I’ve been intending to write about iCards next, but Paul and Kim have yet to get back to me. Since I just got out of the OpenID panel at SXSW, I’ll go ahead and cover the panel. Beware–This is going to be a long one.
I actually made my way through the labyrinth that is SXSW to one of the lesser rooms about 15 minutes early (WAY early in SXSW time). To my shock, the room was already packed (300-500 people). Even more telling, this was a very sophisticated 300-500 people. I would guess that about a quarter were implementing or looking to implement identity solutions in some form or another. In other words, this space is SCALDING hot.
Jason Levitt (formerly with Yahoo) moderated the panel. Artur Bergman (Wikia), David Recordon (Six Apart), Simon Willison (simonwillison.net), Andy Smith (Google), and George Fletcher (AOL) were on the panel and seated from left to right in the order I’ve listed them. I’ll probably describe the panel as I describe the participants, so let me just make clear (before I say anything that can be construed as snarky) that all of these guys did a great job and all of them clearly understand the identity space very well. Besides the fact that it is of personal interest to me, this was one of the best panels of the event.
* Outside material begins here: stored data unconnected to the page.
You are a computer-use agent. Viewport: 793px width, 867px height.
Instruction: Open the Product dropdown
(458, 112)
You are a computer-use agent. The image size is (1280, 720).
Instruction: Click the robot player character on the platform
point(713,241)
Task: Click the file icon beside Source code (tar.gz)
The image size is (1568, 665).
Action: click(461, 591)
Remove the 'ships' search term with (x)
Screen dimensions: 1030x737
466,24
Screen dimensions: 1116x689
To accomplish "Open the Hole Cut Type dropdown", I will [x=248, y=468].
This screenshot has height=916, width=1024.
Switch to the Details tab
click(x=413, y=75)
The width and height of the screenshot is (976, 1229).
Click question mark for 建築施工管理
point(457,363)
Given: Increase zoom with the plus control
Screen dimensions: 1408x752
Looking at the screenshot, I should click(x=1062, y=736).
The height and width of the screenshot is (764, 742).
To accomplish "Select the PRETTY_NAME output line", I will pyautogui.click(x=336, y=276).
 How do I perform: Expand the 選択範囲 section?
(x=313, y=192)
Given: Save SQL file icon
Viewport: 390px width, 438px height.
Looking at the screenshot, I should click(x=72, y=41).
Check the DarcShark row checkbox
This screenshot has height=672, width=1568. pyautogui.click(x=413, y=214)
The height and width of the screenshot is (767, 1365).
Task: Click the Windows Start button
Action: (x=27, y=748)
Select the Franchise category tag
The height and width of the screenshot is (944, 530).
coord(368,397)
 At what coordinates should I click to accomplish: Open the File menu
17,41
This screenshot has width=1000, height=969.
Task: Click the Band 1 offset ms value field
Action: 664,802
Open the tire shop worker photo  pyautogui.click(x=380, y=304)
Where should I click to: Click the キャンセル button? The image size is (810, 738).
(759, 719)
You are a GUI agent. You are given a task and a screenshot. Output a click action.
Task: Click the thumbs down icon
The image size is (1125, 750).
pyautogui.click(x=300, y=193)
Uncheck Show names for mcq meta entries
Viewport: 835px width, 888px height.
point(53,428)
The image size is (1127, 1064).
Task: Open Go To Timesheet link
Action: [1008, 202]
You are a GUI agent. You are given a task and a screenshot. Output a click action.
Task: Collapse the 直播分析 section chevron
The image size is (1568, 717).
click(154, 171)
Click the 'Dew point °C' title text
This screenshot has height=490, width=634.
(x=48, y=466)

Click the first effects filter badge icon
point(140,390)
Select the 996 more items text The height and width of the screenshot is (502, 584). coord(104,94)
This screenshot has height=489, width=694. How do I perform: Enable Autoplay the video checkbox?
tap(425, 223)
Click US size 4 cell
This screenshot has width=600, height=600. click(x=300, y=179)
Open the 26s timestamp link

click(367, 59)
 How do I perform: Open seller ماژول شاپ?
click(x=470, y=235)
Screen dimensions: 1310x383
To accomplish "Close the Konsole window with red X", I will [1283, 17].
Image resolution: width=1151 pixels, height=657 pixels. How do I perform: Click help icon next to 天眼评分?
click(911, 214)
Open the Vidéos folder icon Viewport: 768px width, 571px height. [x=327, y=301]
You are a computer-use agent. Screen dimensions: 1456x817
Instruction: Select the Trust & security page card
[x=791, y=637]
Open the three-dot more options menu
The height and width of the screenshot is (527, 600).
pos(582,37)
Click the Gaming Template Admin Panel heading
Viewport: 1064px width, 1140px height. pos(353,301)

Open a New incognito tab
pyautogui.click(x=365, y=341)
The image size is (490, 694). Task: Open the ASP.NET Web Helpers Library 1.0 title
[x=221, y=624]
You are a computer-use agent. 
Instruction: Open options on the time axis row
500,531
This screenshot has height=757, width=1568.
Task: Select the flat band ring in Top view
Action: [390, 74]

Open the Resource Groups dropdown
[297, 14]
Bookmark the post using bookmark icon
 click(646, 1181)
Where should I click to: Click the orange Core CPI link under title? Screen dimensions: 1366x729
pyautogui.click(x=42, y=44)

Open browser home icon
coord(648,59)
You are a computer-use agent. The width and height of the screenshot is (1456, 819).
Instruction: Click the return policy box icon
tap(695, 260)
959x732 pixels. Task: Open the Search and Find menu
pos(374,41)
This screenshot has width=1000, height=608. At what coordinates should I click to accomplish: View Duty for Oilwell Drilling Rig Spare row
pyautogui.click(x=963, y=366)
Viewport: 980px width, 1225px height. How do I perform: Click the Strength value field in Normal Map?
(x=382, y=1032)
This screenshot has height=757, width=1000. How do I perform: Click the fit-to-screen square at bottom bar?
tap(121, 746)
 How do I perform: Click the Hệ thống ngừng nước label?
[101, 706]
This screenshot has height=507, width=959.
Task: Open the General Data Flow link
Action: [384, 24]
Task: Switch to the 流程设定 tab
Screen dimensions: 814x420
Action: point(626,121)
Jason Levitt—It was a little funny watching him trying to “moderate” this discussion. After Simon gave a (very good) overview of OpenID, Jason was going to do a small presentation about Yahoo, but his laptop wasn’t cooperating. While he was trying to fix it, an impromptu conversation began between the audience and the panel. By the time he finally got his computer working, the few slides were almost an unwelcome interruption. He then tried to take over the questioning from the audience and the panel over-ruled him. As his last act as moderator, he requested that AT LEAST audience members should ask questions from the microphone. Overall, he did a good job of letting go, which was clearly the right (though not necessarily easy) thing to do.
Simon Wilson—As I already mentioned, Simon gave a very good overview of Open ID. A few points were of particular interest:
1. He demonstrated that once you sign into an RP (relying party–a site that needs to authenticate you) with your OpenID, your OP (open ID provider) can ask you if you would like it to remember that you trust that site. This means OpenID can support persistent trust relationships.
2. He demonstrated “Simple Registration”. These are 9 common registration fields you can choose to have your OP give to any RP. This is huge because it means you can associate and share identity claims through your OP.
3. He also explained that in Open ID 2.0, the RP can use their base URL (e.g. aol.com) instead of the unique identifier (opened.aol.com/drstarcat). The cool thing about this, is you could have a button that says “Authenticate with Aol” instead of the more technical “Please enter your Open ID URL here”.
I haven’t run into Simon before, but he was introduced as an Open ID evangelist—NO KIDDING! He was RELENTLESSLY positive about the technology. The audience was sophisticated and asked some real questions. Simon’s answers were overwhelmingly optimistic:
1. If someone gets my OpenID, can’t they login to all my sites? Yes, but this happens if they get a hold of your email as well (they can send password reminder requests).
2. What about fishing? Paypal has the same issue and survives.
3. Big companies refuse to be relying parties? Not an issue. Google, Yahoo, and AOL don’t NEED to be relying parties. Open ID is best for smaller sites that don’t want to deal with registration.
4. Doesn’t the big two (Google and Microsoft/Yahoo) serving as THE OPs become just like Passport was back in the day? Nope, two is better than one.
I don’t necessarily disagree with any of these points, but I would have appreciated some acknowledgment of the real challenges that face Open ID (and any identity solution). Regardless, Simon is a great evangelist for Open ID, and I’m sure we’ll be connecting in the future.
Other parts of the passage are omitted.